あの夏も暑かったです。今から50年前、平田の天神祭の頃、夏になると家の窓、襖は取り払われ家の中をわずかに涼しい風が通り抜けていきます。居間の白黒テレビに宇宙中継の画像が写っていました。アポロ11号の月着陸の瞬間が生中継です。父と小学生低学年の私は興奮気味にテレビを見ていました。ノイズ混じりの画像はどこを撮影しているのかわかりません。人間の動きらしいものがあります。音声はやはり雑音混じりの英語、時々“ピッ”という交信の切り替え信号が聞こえていました。同時通訳の西山千さんの切れの良いなめらかな日本語が今でも耳に残っています。

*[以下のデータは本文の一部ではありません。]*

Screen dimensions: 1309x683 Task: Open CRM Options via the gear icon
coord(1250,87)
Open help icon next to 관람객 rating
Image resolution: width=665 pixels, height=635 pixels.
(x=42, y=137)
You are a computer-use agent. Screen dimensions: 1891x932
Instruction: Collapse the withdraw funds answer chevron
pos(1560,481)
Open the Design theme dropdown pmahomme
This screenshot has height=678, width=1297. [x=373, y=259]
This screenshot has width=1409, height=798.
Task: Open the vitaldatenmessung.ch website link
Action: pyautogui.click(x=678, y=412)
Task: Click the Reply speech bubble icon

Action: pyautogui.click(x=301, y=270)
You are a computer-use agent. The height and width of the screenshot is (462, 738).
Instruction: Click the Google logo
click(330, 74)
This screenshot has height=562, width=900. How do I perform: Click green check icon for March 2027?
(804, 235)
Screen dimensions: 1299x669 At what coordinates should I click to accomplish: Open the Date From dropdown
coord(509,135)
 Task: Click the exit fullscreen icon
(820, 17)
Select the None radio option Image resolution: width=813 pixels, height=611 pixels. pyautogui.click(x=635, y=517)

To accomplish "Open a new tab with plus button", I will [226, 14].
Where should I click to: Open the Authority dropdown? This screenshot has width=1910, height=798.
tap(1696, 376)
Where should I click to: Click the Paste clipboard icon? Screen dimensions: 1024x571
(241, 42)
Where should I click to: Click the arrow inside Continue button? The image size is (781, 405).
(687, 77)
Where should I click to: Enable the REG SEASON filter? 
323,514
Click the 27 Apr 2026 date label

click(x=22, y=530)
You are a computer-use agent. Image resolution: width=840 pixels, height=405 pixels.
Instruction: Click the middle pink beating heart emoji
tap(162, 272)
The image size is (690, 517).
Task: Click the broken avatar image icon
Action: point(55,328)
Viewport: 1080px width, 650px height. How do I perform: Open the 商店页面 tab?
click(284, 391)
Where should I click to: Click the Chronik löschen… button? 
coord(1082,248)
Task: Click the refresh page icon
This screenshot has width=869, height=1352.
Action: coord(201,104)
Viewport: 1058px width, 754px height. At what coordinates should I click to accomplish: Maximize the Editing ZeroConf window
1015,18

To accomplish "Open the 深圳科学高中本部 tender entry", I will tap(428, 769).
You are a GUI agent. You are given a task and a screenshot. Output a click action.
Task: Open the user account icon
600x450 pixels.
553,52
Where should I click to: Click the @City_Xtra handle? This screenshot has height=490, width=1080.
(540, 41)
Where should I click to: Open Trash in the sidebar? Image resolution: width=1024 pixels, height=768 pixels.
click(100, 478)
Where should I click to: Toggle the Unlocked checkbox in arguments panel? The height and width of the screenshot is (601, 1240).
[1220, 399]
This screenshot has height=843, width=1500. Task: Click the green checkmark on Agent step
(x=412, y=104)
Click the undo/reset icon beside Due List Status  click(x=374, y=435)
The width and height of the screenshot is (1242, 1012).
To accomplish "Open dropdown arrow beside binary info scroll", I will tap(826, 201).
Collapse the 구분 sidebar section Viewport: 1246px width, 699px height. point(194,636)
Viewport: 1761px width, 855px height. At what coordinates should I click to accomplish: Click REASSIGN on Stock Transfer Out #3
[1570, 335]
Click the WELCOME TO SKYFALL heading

あれから50年経過しました。アポロは11号、12号、14号、15号、16号、17号の6回のミッションで終了しました。12人の宇宙飛行士が月面に降り立ったことになります。その後は人類は月面に立っていません。
三瓶山の三瓶自然館でアポロ展が開催されています。行ってみました。
ペーパークラフトのロケット。100分の1の縮尺です。旧ソ連のN1ロケット初めて見ました。見るからに小さなロケットエンジンを束ねて無理やり推力を引き出そうとした設計思想が形に現れています。効率が悪そうです。推力の大きなコンパクトなロケットエンジンがロケット開発の肝であることがよくわかります。実際、N1ロケットは実現できず開発中止になりました。アメリカのアポロのサターンロケットはケロシンと酸素でしたが、現在は水素と酸素。エンジンは小さくても推力が強力です。ロケット全体が洗練されスマートに仕上がっています。
当時の撮影画像。ハッセルブラッドの宇宙仕様のカメラを使っていたはずです。フィルムはブロニーでしょう。コダクロームを使っていたに違いない。きれいに色が再現されています。
真空中ですからきれいに写っています。大気の無い太陽光線直撃でレンズのゴーストがこれだけに抑えられているのはすごい。さすがはツァイスのレンズ。内部反射を徹底的に抑えた結果でしょう。
宇宙服。本物らしいです。月に行って持ち帰ったもの?訓練用?
月の石。アポロの月着陸の翌年の大阪万博でアメリカ館に月の石が展示されました。ものすごい長蛇の列。ソフトボールくらいの大きさだったでしょうか?はるか彼方に本物を見た記憶があります。地球上で見るお月様よりも小さかったです。
こちらも本物の月の石だそうです。10センチ先にあります。大きさはゴルフボールくらい。マクロレンズを持ってくれば良かった。そもそも撮影OKなのでしょうか。撮影していても会場の係員さんは何も注意しませんでした。
FUJIFILM X-Pro2 + FUJINON XF18mmF2 R
アポロ、大阪万博。私の中では科学技術は未来を切り開いていく夢の実現に必要な技術でありました。福島の原発事故が起きるまでは。